### Input data

++++

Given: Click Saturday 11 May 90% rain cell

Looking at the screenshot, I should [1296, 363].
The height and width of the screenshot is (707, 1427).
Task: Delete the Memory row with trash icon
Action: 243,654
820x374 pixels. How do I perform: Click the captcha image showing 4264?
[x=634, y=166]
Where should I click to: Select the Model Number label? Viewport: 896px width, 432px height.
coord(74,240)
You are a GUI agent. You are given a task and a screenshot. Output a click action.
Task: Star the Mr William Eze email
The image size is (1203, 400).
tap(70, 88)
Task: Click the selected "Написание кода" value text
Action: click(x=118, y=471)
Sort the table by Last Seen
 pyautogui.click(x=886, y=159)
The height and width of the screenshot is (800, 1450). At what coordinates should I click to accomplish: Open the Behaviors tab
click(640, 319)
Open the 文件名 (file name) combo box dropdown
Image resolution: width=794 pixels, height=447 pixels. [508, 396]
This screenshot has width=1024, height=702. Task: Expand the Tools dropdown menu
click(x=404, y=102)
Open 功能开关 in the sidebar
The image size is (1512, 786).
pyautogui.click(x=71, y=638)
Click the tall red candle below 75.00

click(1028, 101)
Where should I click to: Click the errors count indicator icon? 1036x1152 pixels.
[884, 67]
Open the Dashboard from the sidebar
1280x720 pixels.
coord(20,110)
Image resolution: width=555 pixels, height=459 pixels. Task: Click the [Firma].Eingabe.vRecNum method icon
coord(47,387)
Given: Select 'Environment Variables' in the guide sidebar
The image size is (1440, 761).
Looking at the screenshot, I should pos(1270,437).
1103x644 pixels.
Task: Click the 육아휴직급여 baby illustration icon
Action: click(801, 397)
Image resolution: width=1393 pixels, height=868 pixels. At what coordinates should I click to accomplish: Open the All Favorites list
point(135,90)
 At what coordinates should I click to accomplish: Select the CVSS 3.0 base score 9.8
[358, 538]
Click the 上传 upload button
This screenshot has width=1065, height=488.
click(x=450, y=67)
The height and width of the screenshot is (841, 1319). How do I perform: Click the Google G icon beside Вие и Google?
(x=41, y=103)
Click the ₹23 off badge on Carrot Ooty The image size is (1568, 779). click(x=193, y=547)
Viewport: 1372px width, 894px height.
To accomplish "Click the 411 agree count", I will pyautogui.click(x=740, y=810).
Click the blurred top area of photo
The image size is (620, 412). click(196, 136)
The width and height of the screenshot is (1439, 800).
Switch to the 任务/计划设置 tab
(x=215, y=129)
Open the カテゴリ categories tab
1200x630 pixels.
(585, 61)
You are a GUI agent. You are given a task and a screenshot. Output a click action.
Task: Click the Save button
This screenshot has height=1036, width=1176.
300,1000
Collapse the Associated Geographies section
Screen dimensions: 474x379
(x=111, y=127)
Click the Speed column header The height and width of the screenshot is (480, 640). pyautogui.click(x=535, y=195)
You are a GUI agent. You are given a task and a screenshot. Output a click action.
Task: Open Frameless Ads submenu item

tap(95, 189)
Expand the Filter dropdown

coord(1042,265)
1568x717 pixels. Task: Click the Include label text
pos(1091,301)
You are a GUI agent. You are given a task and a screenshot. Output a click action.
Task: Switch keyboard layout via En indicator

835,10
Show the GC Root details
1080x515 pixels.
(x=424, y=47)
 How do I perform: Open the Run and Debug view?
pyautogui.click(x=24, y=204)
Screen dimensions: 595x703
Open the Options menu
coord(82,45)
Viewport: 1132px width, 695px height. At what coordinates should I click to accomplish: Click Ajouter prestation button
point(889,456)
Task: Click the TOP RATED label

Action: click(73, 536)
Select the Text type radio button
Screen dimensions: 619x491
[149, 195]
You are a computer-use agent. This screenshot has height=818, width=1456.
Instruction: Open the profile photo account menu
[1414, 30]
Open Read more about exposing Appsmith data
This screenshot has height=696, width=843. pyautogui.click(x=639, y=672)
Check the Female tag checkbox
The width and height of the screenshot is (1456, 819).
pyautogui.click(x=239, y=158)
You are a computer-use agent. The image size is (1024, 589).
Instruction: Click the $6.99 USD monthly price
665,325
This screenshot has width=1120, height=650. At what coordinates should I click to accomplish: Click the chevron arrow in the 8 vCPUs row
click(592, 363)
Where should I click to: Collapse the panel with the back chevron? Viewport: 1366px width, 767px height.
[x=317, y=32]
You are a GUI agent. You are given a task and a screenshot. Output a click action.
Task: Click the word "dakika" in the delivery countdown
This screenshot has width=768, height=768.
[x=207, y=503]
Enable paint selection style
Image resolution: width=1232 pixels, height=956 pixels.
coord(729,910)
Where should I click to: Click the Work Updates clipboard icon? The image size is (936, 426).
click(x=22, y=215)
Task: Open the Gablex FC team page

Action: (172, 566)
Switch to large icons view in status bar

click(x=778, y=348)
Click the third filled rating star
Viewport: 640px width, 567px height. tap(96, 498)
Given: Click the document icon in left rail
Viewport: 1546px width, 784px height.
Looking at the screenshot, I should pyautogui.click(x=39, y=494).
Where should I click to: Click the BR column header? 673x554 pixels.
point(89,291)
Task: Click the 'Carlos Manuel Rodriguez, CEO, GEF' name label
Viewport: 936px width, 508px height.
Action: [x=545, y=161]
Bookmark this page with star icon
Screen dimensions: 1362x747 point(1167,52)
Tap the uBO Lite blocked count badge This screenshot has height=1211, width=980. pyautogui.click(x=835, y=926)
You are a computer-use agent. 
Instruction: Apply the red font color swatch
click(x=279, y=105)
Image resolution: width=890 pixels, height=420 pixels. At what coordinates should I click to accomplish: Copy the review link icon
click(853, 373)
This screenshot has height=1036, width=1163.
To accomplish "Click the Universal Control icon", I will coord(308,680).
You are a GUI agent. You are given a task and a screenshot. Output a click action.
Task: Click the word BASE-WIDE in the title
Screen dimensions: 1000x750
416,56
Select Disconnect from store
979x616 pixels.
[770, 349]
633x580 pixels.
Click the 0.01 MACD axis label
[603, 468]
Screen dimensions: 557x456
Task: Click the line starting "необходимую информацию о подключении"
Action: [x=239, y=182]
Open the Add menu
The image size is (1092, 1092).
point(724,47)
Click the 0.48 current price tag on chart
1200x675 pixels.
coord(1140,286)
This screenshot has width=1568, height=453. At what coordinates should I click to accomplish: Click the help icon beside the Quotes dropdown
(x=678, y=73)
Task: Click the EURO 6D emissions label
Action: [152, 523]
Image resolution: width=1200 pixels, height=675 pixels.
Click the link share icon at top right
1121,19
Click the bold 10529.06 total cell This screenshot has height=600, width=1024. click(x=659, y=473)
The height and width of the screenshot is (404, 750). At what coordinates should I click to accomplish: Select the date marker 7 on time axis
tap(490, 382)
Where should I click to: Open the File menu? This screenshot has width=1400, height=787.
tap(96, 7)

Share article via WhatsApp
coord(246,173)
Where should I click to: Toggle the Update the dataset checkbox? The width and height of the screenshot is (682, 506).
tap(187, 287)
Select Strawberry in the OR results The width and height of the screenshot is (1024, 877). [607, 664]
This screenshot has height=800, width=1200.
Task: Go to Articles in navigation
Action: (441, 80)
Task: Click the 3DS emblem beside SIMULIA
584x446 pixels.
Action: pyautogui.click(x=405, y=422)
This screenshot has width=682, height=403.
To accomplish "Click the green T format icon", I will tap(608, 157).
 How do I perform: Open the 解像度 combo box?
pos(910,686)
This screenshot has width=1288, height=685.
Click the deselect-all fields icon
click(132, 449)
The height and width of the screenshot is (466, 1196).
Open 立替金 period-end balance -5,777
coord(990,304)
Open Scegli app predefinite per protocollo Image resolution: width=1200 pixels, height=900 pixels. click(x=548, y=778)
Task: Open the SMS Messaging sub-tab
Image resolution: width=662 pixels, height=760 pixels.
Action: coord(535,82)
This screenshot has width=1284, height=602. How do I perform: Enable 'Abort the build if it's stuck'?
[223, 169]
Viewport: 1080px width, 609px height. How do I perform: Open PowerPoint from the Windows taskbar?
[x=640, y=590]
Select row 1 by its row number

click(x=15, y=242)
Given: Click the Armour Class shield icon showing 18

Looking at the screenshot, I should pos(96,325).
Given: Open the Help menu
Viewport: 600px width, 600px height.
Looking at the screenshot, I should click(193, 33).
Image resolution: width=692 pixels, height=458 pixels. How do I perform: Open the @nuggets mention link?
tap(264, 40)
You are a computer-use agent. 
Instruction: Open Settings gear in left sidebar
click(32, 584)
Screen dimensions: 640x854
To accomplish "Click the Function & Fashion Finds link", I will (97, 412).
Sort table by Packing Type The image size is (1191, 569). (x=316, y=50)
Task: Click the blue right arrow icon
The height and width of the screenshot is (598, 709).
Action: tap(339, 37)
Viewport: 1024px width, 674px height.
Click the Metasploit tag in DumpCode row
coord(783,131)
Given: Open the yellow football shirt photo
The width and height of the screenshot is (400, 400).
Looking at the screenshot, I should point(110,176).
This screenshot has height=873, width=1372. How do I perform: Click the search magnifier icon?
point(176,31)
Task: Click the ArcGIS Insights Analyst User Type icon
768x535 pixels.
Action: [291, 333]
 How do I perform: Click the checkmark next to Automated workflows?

++++

### Problem statement
Copy each line above containing the string "word".

### Finished task
Task: Click the word "dakika" in the delivery countdown
Task: Click the word BASE-WIDE in the title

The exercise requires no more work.